WWL is a translation memory, essentially a database of texts and their translations into various languages. WWL stores submissions from human translators along with meta data such as date/time, username, IP address, type of user, and so on. When you query it to request a translation for something, it will return one or many translations based on the filtering criteria you include with the query. It also proxies through to several machine translation services, so if no human translations are available, it will obtain a machine translation as a placeholder. It generally looks for professional or trusted translations first, then user translations, and then machine translations, although this behavior is configurable.

WWL is accessed via a few simple REST API calls to fetch translations, submit a translation, fetch or submit comments, and to score translations. With 3 or 4 API calls, you can implement a fairly complete translation service that is highly configurable, and can be accessed dynamically as needed.

Hello World : Translating Texts As A Page Is Served

We'll start with the standard Hello World example. Here we want to insert translations as a page is served. In this example, the web server has decided that translation is needed (e.g. by checking a cookie set by the user, browser preference, etc).

To request a translation from WWL, you can call one of two web APIs: /q (located at www.worldwidelexicon.org/q ) which returns a structured recordset of matching translations, and /t (located at www.worldwidelexicon.org/t ) which returns the best available translation (a sort of "I Feel Lucky" API). We'll use /t for this example.

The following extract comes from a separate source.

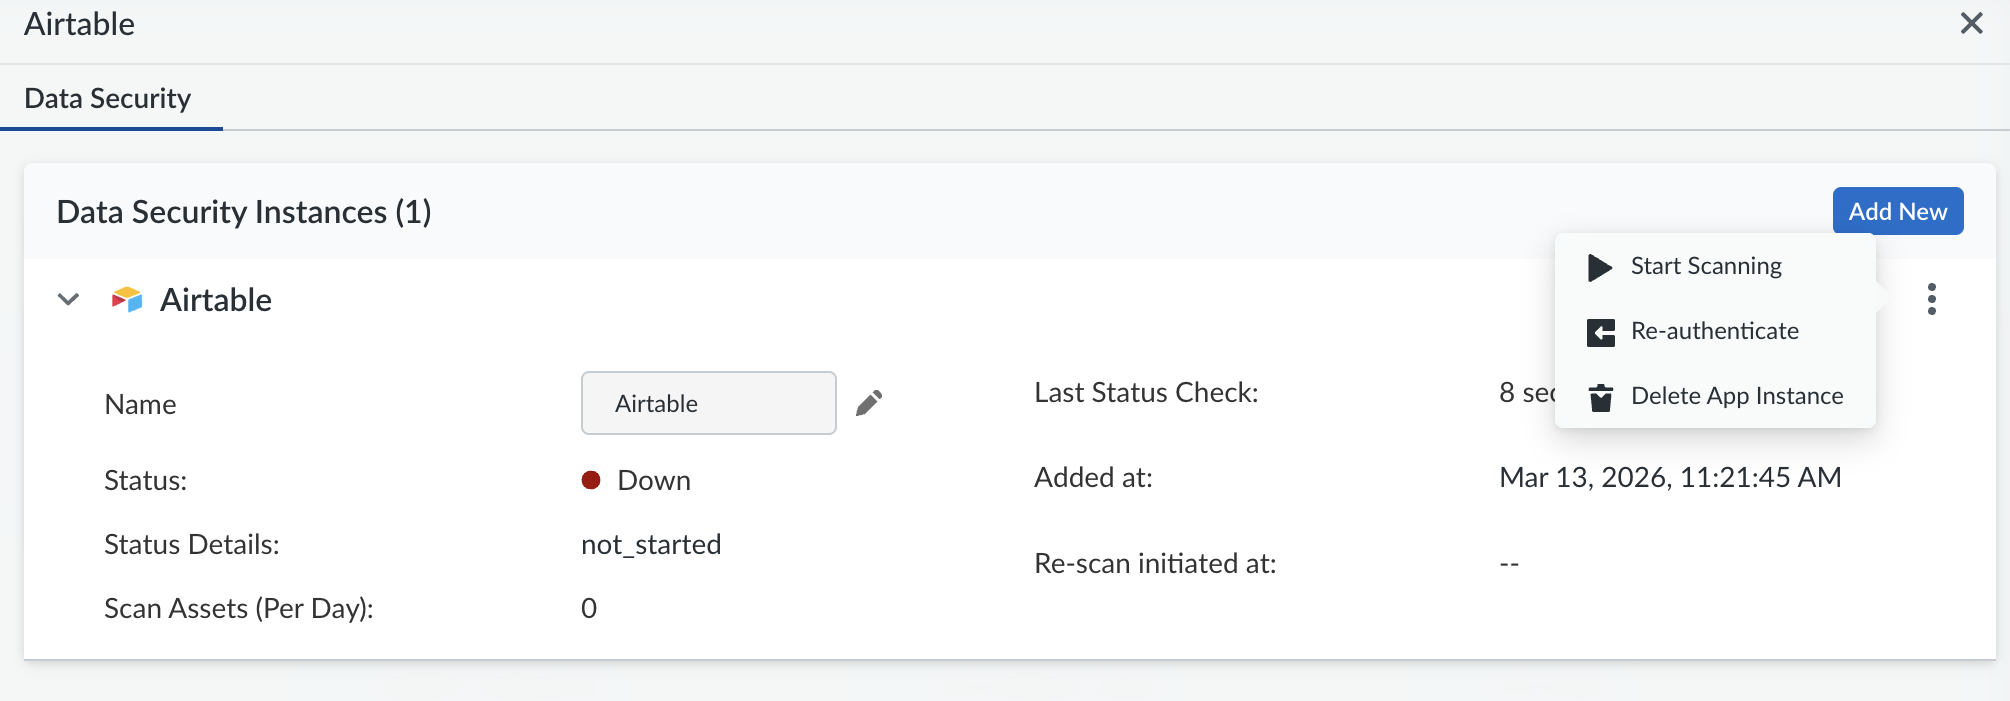
Task: Click the red status indicator dot
Action: tap(591, 481)
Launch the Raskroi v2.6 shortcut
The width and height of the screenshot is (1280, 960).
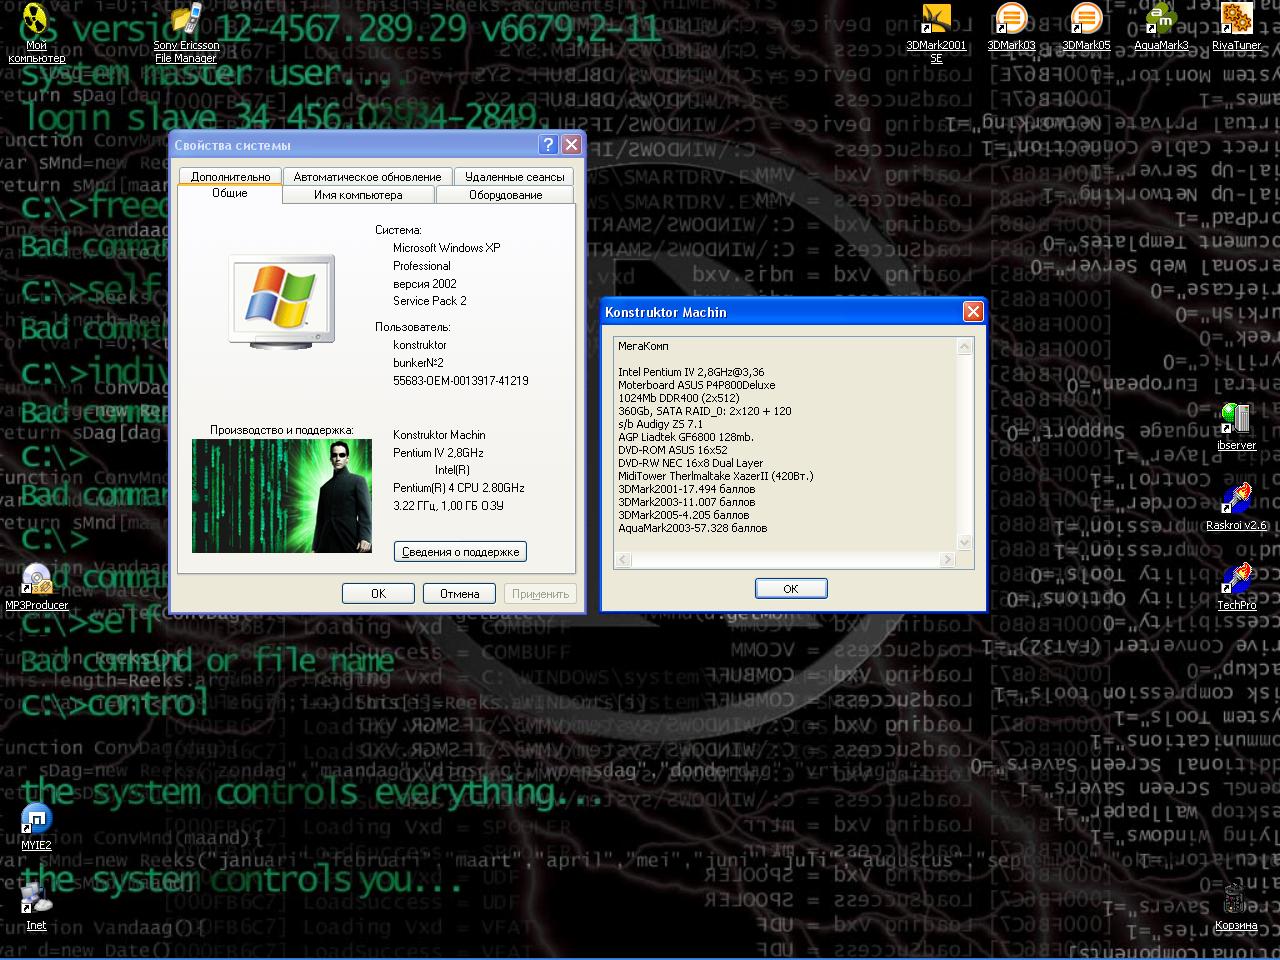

This web service, located at www.worldwidelexicon.org/t , makes requesting translations super simple. You call it as simply as this:

www.worldwidelexicon.org/t/en/es/Hello

It will respond with the most recent or best available human translation, and fall back to a machine translation if none is available. You can include additional parameters, which are documented at www.worldwidelexicon.org/t As an added bonus, the default behavior of this web service is to reply with the translated text, followed by some demo HTML/Javascript that triggers a popup editor that allows the user to edit the translation (we will be updating the UI for this to make this trigger on a mouseover, and with a more compact dialog box). This, incidentally, is what web translation APIs should look like, but don't. Most translation services don't provide an API, and if they do, it's overly complicated for something as simple as submitting a source text and getting a translation in return.

Note to translation services:

Your API for requesting translations should be something simple, in the form of:

http://www.yourservice.com/t/[source language]/[target language]/[text]?[optional parms]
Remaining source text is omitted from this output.